California Court of Appeals, Second District, Eighth Division
Sep 24, 2009
No. B212417 (Cal. Ct. App. Sep. 24, 2009)

Opinion

NOT TO BE PUBLISHED

APPEAL from orders of the Los Angeles County Superior Court No. CK05607. Marilyn Martinez, Commissioner.

Lori Siegel, under appointment by the Court of Appeal, for Appellant.

Office of the Los Angeles County Counsel, James M. Owens, Assistant County Counsel, and Tracey F. Dodds, Principal Deputy County Counsel, for Respondent.


BIGELOW, J.

This appeal arises from a juvenile dependency case. Mother contends the juvenile dependency court erred in denying her petition under Welfare and Institutions Code section 388 without setting the petition for a hearing. We find no reversible error.

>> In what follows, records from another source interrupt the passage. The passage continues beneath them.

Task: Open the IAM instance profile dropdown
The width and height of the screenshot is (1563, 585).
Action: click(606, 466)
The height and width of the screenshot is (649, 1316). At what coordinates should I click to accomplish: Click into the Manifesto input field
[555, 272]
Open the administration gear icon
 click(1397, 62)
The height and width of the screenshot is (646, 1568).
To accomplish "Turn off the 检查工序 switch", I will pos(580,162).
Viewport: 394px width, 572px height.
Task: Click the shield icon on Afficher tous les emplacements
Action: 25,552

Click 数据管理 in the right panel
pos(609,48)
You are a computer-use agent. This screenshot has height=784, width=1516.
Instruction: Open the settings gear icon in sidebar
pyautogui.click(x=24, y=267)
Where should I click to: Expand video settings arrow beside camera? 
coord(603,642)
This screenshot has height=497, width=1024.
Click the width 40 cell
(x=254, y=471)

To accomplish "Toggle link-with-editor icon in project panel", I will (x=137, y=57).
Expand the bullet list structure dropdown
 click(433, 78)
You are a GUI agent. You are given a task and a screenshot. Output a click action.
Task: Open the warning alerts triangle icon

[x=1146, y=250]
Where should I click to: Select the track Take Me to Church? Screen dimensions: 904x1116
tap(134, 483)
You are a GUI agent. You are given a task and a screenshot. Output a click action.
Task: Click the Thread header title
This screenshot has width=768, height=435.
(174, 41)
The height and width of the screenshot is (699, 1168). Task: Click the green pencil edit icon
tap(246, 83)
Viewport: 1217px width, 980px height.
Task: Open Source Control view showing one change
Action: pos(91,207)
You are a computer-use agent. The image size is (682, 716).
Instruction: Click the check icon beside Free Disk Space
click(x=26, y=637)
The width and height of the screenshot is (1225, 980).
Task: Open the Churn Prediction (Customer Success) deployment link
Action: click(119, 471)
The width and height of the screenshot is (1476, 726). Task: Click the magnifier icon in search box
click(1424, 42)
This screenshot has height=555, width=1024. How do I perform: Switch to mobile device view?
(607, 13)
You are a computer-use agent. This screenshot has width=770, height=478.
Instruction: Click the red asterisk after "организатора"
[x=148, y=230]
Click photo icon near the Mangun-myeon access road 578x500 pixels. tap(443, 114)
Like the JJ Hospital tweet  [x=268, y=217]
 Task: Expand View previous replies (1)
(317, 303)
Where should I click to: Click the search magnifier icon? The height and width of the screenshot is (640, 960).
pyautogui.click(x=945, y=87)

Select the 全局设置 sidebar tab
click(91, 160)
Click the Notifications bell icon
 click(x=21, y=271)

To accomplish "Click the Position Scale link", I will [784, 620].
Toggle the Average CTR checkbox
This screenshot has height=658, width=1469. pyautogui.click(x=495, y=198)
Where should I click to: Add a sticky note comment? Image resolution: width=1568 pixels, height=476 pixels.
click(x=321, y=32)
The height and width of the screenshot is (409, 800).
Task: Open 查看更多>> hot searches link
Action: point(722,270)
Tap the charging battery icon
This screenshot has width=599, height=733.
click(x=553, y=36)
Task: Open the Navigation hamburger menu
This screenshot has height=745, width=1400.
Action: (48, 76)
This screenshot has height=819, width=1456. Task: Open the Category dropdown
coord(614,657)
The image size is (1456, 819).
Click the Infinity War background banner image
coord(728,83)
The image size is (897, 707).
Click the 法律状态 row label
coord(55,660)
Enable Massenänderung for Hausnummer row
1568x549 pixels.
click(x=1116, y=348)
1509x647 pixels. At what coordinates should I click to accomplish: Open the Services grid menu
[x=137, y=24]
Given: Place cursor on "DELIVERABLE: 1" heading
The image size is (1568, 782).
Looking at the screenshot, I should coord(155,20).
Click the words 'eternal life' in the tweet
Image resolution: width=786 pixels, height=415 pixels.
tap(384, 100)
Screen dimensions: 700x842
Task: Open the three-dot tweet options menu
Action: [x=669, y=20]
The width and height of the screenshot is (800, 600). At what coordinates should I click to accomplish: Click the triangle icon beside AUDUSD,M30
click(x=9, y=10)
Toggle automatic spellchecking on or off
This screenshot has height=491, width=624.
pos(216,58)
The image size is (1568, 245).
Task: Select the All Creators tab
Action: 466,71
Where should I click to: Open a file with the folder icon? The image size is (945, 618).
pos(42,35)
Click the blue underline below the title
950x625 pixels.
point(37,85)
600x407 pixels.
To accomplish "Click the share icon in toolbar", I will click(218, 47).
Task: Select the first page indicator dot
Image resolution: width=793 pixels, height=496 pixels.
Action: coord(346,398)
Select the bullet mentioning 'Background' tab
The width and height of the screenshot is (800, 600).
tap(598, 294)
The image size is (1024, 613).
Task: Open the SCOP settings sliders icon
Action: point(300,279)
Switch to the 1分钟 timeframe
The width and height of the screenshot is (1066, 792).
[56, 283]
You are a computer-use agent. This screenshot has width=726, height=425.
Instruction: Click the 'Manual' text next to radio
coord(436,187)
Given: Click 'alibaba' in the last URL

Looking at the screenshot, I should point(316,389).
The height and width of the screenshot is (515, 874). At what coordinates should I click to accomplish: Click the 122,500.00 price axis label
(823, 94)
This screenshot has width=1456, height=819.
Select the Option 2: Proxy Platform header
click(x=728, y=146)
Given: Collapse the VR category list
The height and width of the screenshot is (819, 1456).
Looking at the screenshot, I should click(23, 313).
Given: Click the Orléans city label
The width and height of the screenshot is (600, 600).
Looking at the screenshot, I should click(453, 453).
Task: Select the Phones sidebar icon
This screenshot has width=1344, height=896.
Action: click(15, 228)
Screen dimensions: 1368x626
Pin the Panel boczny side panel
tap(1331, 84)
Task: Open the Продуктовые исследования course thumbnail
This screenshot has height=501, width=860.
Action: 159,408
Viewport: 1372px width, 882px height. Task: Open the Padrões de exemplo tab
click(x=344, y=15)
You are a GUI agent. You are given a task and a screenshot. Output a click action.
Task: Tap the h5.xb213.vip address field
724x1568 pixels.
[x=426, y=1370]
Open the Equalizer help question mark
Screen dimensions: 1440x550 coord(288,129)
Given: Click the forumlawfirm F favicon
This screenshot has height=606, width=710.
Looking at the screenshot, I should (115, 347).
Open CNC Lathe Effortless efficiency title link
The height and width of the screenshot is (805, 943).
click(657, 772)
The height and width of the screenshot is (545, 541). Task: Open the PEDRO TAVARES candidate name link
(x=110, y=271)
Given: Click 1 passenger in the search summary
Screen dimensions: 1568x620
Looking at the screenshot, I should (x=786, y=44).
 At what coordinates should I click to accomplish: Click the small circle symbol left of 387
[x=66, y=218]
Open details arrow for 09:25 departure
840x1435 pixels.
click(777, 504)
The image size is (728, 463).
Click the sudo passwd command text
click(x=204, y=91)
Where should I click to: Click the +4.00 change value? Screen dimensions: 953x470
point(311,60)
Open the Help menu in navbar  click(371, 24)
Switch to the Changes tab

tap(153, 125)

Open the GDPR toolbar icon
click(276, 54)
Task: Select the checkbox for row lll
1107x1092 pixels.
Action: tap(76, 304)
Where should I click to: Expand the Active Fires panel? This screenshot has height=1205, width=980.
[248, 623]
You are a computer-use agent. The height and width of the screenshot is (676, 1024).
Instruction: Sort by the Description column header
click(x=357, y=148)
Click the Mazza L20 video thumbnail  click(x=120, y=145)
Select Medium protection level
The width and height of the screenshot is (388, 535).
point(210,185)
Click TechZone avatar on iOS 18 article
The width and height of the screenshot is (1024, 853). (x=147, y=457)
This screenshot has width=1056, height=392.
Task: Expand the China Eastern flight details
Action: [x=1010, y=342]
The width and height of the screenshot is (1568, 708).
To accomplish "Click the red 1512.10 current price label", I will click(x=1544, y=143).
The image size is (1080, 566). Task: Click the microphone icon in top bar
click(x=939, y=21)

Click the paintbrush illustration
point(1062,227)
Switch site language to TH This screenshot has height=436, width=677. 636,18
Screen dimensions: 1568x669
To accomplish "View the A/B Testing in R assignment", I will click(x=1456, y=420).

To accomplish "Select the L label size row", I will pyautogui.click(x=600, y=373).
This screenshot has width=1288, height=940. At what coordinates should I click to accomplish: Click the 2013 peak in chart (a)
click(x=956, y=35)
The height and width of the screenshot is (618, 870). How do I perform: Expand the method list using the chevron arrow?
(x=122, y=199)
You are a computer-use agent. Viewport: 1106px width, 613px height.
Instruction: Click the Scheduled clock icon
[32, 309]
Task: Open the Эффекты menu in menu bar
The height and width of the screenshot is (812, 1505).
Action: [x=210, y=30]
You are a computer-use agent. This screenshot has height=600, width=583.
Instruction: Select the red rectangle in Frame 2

All section references are to the Welfare and Institutions Code.

FACTS

A. T.M.’s Birth and Placements with Relatives

B.W., mother, and alleged father, R.M., are the biological parents of T.M., born in November 2001. In January 2002, the Department of Children and Family Services (DCFS) received a referral alleging that mother had been incarcerated in the state prison, and that she had abandoned the care of her infant son to her sister, S.G., who was unable and/or unwilling to provide T.M. with appropriate care. DCFS filed a petition on T.M.’s behalf, and, in May 2002, the dependency court entered jurisdictional and dispositional orders adjudging T.M. a dependent of the court pursuant to section 300, subdivisions (b), (g), and (j). The court found by clear and convincing evidence under section 361.5, subdivisions (b)(10) and (b)(13), that reunification services need not be ordered for mother. By the end of 2002, T.M. was placed with his maternal aunt and uncle, S.W. and T.W. In early 2003, the dependency court entered orders appointing S.W. and T.W. as T.M.’s legal guardians.

In June 2007, DCFS detained T.M. from his guardian relatives, S.W. and T.W., after the social worker became concerned that T.M. was not receiving adequate care. In conjunction with the detention, DCFS filed a section 387 petition for orders approving a placement in the home of a foster caretaker, and a section 388 petition seeking orders rescinding the relatives’ guardianship. In July 2007, the dependency court dismissed the section 387 petition without prejudice, and denied the section 388 petition. In October 2007, DCFS again detained T.M., and, again, filed petitions under section 387 for a placement with a foster caretaker, and under section 388 to rescind the dependency court’s then-existing guardianship orders. This time, T.M.’s removal was requested by his relative guardians because they were no longer willing to care for T.M.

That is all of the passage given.